START TEXT SEGMENT
DSL is an arrangement whereby high-speed digital data can be sent down the link between the subscriber and the exchange building, without affecting the use of the line for voice. At the exchange end the line is connected to a device called a DSL Access Multiplexer (DSLAM), using a link from the MDF. Again, the DSLAM may be in the exchange building or may be in another building nearby. The DSLAM then connects to the ISP providing service, usually over a dedicated data link. Note that each ISP requires its own DSLAM at each exchange building (or has to agree use of another's).

Diagram showing DLEs and DSLAMs

Here we see two DSLAMs for an ISP; the corresponding arrangements for multiple ISPs or for LLU should be obvious.

Special switches

Finally, there are a number of special switches. The most important of these are the 26 Advanced Services Units (ASUs) which are Nortel DMS10 (or DMS100; sources disagree) switches used to implement things like FeatureNet. These are allocated various number ranges that don't necessarily match their physical location.

Until recently there was also a mysterious device known as the Colindale MDX, which may have been a prototype for the NGSs, and "London Front Office", which handled the 0171 555 XXXX number block.
END TEXT SEGMENT
- [WORK ITEM A] Quote the passage on telephone exchanges word for word, starting at "Here we see" and ending at "their physical location.".
- [WORK ITEM B] Write what comes next in the passage on telephone exchanges, picking up after its final sentence.
You won't need the data for any of this.
START RECORD EXCERPTS
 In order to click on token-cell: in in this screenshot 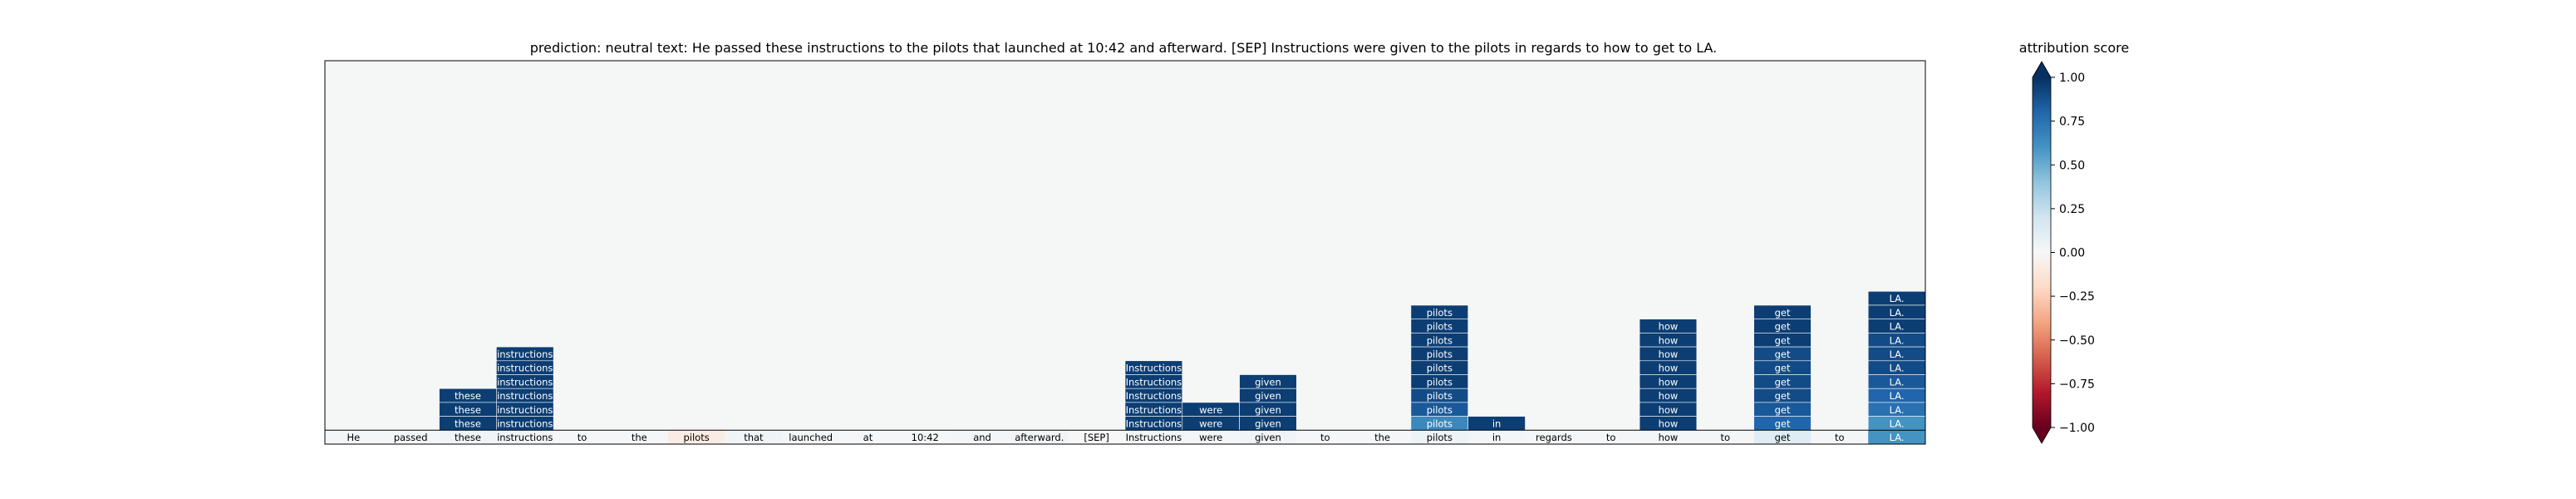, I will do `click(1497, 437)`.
END RECORD EXCERPTS
START RECORD EXCERPTS
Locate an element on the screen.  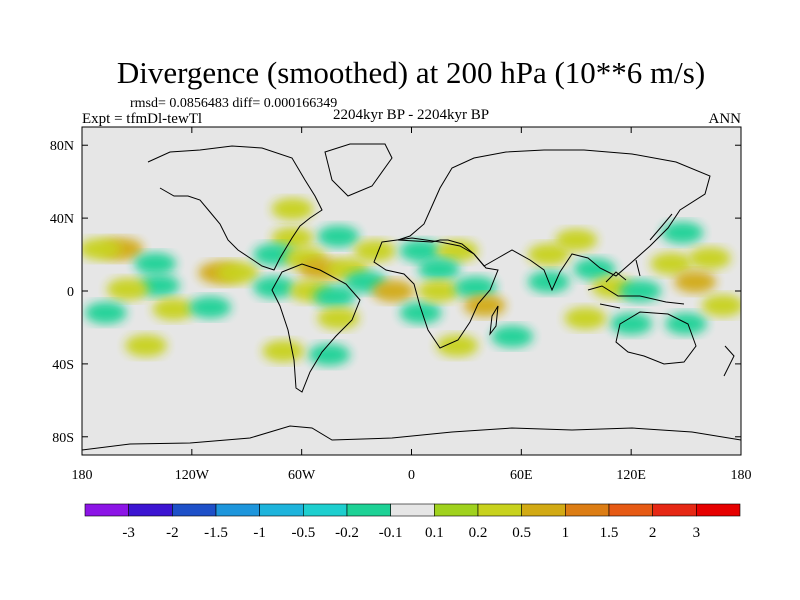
END RECORD EXCERPTS
- [FINAL ANSWER A]
Here we see two DSLAMs for an ISP; the corresponding arrangements for multiple ISPs or for LLU should be obvious.

Special switches

Finally, there are a number of special switches. The most important of these are the 26 Advanced Services Units (ASUs) which are Nortel DMS10 (or DMS100; sources disagree) switches used to implement things like FeatureNet. These are allocated various number ranges that don't necessarily match their physical location.

- [FINAL ANSWER B]
Lists of switches

Each tandem switch has a name, which usually includes the location of the switch. In addition, the DMSUs and WATs have names based on local themes, while the NGSs are named after minerals, precious metals, and precious and semi-precious stones, and the ASUs after mythological and astronomical features.

The 76 DMSUs are:

Aberdeen Gordon
Birmingham Cadbury
Birmingham Chamberlain
Birmingham City
Birmingham Mercia
Bishops Stortford Waytemore
Bradford Priestley
Bristol Brunel
Bristol Concorde
Cambridge Kings
Cardiff Taffmead
Carlisle Solway
Chelmsford Tindall
Chester Foregate
Clyde Valley Carrick
Coventry Spires
Crawley Newtown A
Crawley Newtown B
Darlington Stead
Edinburgh Bruce
Edinburgh Saltire
Exeter Buller
Glasgow Kelvin
Glasgow Wallace
Gloucester Civic
Guildford Friary
Ipswich Orwell
Leeds Aire
Leeds Westgate
Leicester Fosse
Leicester Lambert
Liverpool Crystal
London Balfour (Ilford)
London Baynard (City)
London Compton (Colindale)
London Cranmer (Croydon)
London Cromwell (Kingston)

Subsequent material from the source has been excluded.